— START OF DATA LISTING —

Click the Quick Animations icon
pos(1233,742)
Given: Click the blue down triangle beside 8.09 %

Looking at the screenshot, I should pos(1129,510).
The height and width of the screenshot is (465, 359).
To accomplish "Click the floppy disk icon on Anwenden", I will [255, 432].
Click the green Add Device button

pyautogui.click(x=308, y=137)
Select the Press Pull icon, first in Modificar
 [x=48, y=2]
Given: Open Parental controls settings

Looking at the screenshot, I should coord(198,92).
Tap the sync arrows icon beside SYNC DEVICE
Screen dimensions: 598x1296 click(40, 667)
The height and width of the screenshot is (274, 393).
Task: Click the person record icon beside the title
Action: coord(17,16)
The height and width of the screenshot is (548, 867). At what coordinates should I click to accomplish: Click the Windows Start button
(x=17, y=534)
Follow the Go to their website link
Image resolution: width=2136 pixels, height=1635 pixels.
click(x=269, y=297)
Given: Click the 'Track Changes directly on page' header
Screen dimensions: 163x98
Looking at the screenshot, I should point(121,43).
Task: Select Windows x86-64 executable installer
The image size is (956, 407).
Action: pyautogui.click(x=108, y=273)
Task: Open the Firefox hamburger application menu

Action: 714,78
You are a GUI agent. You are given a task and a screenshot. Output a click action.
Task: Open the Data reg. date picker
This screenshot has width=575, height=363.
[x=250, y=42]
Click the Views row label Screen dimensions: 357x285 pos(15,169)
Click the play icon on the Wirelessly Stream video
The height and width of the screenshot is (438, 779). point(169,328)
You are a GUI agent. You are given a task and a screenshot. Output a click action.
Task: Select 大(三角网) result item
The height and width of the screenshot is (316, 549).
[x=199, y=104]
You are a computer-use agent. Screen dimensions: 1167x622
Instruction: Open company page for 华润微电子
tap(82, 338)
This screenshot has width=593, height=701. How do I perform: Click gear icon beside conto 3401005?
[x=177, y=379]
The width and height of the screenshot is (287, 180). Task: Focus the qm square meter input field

— END OF DATA LISTING —

> **WRITTEN INSTRUCTION**: Rewrite the records between the line holding "This screenshot has width=593, height=701." and the end of the records, inclusive, keeping the requests. Multiply every coordinate in the answers by 0.3 and round to whole numbers, with halves rounded up.

> **IN RESPONSE**:
This screenshot has width=593, height=701. How do I perform: Click gear icon beside conto 3401005?
[x=53, y=114]
The width and height of the screenshot is (287, 180). Task: Focus the qm square meter input field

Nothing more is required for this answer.